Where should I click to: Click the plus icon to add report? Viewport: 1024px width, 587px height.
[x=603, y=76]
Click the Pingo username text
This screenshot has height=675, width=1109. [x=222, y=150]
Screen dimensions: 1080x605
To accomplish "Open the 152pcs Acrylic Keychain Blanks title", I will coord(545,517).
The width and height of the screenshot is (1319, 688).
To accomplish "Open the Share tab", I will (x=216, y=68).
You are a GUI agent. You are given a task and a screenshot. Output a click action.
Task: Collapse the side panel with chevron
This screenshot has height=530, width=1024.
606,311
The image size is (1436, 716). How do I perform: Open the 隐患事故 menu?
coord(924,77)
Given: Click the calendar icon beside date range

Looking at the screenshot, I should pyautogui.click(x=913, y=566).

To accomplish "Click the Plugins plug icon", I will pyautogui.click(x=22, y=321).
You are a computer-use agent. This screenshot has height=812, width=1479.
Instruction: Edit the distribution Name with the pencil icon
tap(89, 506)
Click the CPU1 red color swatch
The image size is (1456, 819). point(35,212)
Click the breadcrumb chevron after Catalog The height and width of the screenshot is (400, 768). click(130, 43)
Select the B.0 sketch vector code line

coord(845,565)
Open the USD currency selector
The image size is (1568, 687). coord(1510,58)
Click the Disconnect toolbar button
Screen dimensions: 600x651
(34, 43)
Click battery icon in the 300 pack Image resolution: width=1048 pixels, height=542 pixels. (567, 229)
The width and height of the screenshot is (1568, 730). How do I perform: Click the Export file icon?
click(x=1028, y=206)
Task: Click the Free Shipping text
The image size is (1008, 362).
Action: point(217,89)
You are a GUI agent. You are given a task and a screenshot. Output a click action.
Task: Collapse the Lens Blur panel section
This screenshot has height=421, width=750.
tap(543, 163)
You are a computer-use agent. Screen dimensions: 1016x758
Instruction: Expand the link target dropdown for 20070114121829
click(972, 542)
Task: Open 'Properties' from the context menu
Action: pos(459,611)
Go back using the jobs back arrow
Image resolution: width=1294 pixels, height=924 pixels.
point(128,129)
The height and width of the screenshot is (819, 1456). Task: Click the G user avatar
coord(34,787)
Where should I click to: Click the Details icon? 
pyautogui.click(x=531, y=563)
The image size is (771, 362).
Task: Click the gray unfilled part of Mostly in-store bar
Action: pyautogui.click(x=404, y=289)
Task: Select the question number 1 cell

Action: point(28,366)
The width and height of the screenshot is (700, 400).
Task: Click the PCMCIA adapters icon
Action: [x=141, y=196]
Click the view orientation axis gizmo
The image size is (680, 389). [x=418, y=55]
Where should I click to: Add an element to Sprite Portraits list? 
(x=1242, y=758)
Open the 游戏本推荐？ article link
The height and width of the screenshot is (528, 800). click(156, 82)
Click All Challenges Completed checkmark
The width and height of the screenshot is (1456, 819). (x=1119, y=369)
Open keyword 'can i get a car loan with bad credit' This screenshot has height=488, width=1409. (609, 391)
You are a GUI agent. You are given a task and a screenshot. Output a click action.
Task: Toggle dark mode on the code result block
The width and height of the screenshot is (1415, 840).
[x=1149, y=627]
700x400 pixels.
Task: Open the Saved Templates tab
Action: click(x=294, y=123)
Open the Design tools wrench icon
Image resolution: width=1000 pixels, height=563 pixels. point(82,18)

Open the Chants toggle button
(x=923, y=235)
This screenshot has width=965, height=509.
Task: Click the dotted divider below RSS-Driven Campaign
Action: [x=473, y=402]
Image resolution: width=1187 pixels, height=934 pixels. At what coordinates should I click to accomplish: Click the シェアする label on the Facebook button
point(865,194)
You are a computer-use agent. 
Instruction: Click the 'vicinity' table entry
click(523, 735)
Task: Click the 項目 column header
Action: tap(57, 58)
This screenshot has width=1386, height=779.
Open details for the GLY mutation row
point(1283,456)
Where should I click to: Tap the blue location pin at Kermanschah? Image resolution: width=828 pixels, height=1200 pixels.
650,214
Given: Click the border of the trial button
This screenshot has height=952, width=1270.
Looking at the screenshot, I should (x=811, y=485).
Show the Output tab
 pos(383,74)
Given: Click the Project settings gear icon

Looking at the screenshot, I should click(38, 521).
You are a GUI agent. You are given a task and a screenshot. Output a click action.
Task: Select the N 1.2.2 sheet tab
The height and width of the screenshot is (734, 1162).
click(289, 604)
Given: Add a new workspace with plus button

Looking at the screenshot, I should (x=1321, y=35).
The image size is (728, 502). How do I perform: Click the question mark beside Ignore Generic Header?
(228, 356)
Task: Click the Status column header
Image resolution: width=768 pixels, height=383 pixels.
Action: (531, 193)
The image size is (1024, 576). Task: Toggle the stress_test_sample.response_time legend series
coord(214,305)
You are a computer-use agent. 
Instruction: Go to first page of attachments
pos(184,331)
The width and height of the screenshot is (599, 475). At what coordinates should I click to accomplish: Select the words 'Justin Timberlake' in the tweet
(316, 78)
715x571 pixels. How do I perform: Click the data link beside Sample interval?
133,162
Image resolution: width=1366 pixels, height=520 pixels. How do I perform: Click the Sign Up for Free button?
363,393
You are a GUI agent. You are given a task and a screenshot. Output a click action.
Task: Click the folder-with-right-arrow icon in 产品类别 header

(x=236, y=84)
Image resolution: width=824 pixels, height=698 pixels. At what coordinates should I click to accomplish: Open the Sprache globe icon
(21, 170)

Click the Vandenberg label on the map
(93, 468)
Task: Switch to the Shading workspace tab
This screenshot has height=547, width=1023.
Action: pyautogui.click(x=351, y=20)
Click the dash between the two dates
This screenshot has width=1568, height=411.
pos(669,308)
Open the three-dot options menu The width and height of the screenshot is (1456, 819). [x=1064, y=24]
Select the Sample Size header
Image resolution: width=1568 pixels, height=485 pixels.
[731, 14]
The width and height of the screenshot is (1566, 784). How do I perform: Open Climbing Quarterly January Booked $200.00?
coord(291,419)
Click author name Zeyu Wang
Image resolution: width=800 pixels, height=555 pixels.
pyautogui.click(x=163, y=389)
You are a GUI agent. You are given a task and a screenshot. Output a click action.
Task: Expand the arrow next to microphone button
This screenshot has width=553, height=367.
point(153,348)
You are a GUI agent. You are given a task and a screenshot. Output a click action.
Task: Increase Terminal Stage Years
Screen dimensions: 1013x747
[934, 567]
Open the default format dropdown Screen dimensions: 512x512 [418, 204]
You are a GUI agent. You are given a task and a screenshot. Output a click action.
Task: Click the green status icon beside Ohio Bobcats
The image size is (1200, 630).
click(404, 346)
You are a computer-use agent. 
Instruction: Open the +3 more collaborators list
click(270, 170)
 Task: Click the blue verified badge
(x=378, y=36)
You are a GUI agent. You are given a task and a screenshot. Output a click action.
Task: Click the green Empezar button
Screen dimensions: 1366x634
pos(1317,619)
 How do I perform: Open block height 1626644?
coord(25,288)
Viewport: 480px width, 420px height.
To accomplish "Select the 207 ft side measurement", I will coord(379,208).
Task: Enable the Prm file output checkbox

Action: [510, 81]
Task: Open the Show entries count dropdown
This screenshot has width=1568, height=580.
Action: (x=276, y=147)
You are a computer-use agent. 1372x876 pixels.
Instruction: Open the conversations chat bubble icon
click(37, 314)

══════════

Task goal
Rewrite all of the rows above, replacing "computer-use agent" with "desktop automation agent" wherever it appears and leaving everything else unchanged.

Exercise output
Where should I click to: Click the plus icon to add report? Viewport: 1024px width, 587px height.
[x=603, y=76]
Click the Pingo username text
This screenshot has height=675, width=1109. [x=222, y=150]
Screen dimensions: 1080x605
To accomplish "Open the 152pcs Acrylic Keychain Blanks title", I will coord(545,517).
The width and height of the screenshot is (1319, 688).
To accomplish "Open the Share tab", I will (x=216, y=68).
You are a GUI agent. You are given a task and a screenshot. Output a click action.
Task: Collapse the side panel with chevron
This screenshot has height=530, width=1024.
606,311
The image size is (1436, 716). How do I perform: Open the 隐患事故 menu?
coord(924,77)
Given: Click the calendar icon beside date range

Looking at the screenshot, I should pyautogui.click(x=913, y=566).

To accomplish "Click the Plugins plug icon", I will pyautogui.click(x=22, y=321).
You are a desktop automation agent. This screenshot has height=812, width=1479.
Instruction: Edit the distribution Name with the pencil icon
tap(89, 506)
Click the CPU1 red color swatch
The image size is (1456, 819). point(35,212)
Click the breadcrumb chevron after Catalog The height and width of the screenshot is (400, 768). click(130, 43)
Select the B.0 sketch vector code line

coord(845,565)
Open the USD currency selector
The image size is (1568, 687). coord(1510,58)
Click the Disconnect toolbar button
Screen dimensions: 600x651
(34, 43)
Click battery icon in the 300 pack Image resolution: width=1048 pixels, height=542 pixels. (567, 229)
The width and height of the screenshot is (1568, 730). How do I perform: Click the Export file icon?
click(x=1028, y=206)
Task: Click the Free Shipping text
The image size is (1008, 362).
Action: point(217,89)
You are a GUI agent. You are given a task and a screenshot. Output a click action.
Task: Collapse the Lens Blur panel section
This screenshot has height=421, width=750.
tap(543, 163)
You are a desktop automation agent. Screen dimensions: 1016x758
Instruction: Expand the link target dropdown for 20070114121829
click(972, 542)
Task: Open 'Properties' from the context menu
Action: pos(459,611)
Go back using the jobs back arrow
Image resolution: width=1294 pixels, height=924 pixels.
point(128,129)
The height and width of the screenshot is (819, 1456). Task: Click the G user avatar
coord(34,787)
Where should I click to: Click the Details icon? 
pyautogui.click(x=531, y=563)
The image size is (771, 362).
Task: Click the gray unfilled part of Mostly in-store bar
Action: pyautogui.click(x=404, y=289)
Task: Select the question number 1 cell

Action: point(28,366)
The width and height of the screenshot is (700, 400).
Task: Click the PCMCIA adapters icon
Action: [x=141, y=196]
Click the view orientation axis gizmo
The image size is (680, 389). [x=418, y=55]
Where should I click to: Add an element to Sprite Portraits list? 
(x=1242, y=758)
Open the 游戏本推荐？ article link
The height and width of the screenshot is (528, 800). click(156, 82)
Click All Challenges Completed checkmark
The width and height of the screenshot is (1456, 819). (x=1119, y=369)
Open keyword 'can i get a car loan with bad credit' This screenshot has height=488, width=1409. (609, 391)
You are a GUI agent. You are given a task and a screenshot. Output a click action.
Task: Toggle dark mode on the code result block
The width and height of the screenshot is (1415, 840).
[x=1149, y=627]
700x400 pixels.
Task: Open the Saved Templates tab
Action: click(x=294, y=123)
Open the Design tools wrench icon
Image resolution: width=1000 pixels, height=563 pixels. point(82,18)

Open the Chants toggle button
(x=923, y=235)
This screenshot has width=965, height=509.
Task: Click the dotted divider below RSS-Driven Campaign
Action: [x=473, y=402]
Image resolution: width=1187 pixels, height=934 pixels. At what coordinates should I click to accomplish: Click the シェアする label on the Facebook button
point(865,194)
You are a desktop automation agent. 
Instruction: Click the 'vicinity' table entry
click(523, 735)
Task: Click the 項目 column header
Action: tap(57, 58)
This screenshot has width=1386, height=779.
Open details for the GLY mutation row
point(1283,456)
Where should I click to: Tap the blue location pin at Kermanschah? Image resolution: width=828 pixels, height=1200 pixels.
650,214
Given: Click the border of the trial button
This screenshot has height=952, width=1270.
Looking at the screenshot, I should (x=811, y=485).
Show the Output tab
 pos(383,74)
Given: Click the Project settings gear icon

Looking at the screenshot, I should click(38, 521).
You are a GUI agent. You are given a task and a screenshot. Output a click action.
Task: Select the N 1.2.2 sheet tab
The height and width of the screenshot is (734, 1162).
click(289, 604)
Given: Add a new workspace with plus button

Looking at the screenshot, I should (x=1321, y=35).
The image size is (728, 502). How do I perform: Click the question mark beside Ignore Generic Header?
(228, 356)
Task: Click the Status column header
Image resolution: width=768 pixels, height=383 pixels.
Action: (531, 193)
The image size is (1024, 576). Task: Toggle the stress_test_sample.response_time legend series
coord(214,305)
You are a desktop automation agent. 
Instruction: Go to first page of attachments
pos(184,331)
The width and height of the screenshot is (599, 475). At what coordinates should I click to accomplish: Select the words 'Justin Timberlake' in the tweet
(316, 78)
715x571 pixels. How do I perform: Click the data link beside Sample interval?
133,162
Image resolution: width=1366 pixels, height=520 pixels. How do I perform: Click the Sign Up for Free button?
363,393
You are a GUI agent. You are given a task and a screenshot. Output a click action.
Task: Click the folder-with-right-arrow icon in 产品类别 header

(x=236, y=84)
Image resolution: width=824 pixels, height=698 pixels. At what coordinates should I click to accomplish: Open the Sprache globe icon
(21, 170)

Click the Vandenberg label on the map
(93, 468)
Task: Switch to the Shading workspace tab
This screenshot has height=547, width=1023.
Action: pyautogui.click(x=351, y=20)
Click the dash between the two dates
This screenshot has width=1568, height=411.
pos(669,308)
Open the three-dot options menu The width and height of the screenshot is (1456, 819). [x=1064, y=24]
Select the Sample Size header
Image resolution: width=1568 pixels, height=485 pixels.
[731, 14]
The width and height of the screenshot is (1566, 784). How do I perform: Open Climbing Quarterly January Booked $200.00?
coord(291,419)
Click author name Zeyu Wang
Image resolution: width=800 pixels, height=555 pixels.
pyautogui.click(x=163, y=389)
You are a GUI agent. You are given a task and a screenshot. Output a click action.
Task: Expand the arrow next to microphone button
This screenshot has width=553, height=367.
point(153,348)
You are a GUI agent. You are given a task and a screenshot. Output a click action.
Task: Increase Terminal Stage Years
Screen dimensions: 1013x747
[934, 567]
Open the default format dropdown Screen dimensions: 512x512 [418, 204]
You are a GUI agent. You are given a task and a screenshot. Output a click action.
Task: Click the green status icon beside Ohio Bobcats
The image size is (1200, 630).
click(404, 346)
You are a desktop automation agent. 
Instruction: Open the +3 more collaborators list
click(270, 170)
 Task: Click the blue verified badge
(x=378, y=36)
You are a GUI agent. You are given a task and a screenshot. Output a click action.
Task: Click the green Empezar button
Screen dimensions: 1366x634
pos(1317,619)
 How do I perform: Open block height 1626644?
coord(25,288)
Viewport: 480px width, 420px height.
To accomplish "Select the 207 ft side measurement", I will coord(379,208).
Task: Enable the Prm file output checkbox

Action: [510, 81]
Task: Open the Show entries count dropdown
This screenshot has width=1568, height=580.
Action: (x=276, y=147)
You are a desktop automation agent. 1372x876 pixels.
Instruction: Open the conversations chat bubble icon
click(37, 314)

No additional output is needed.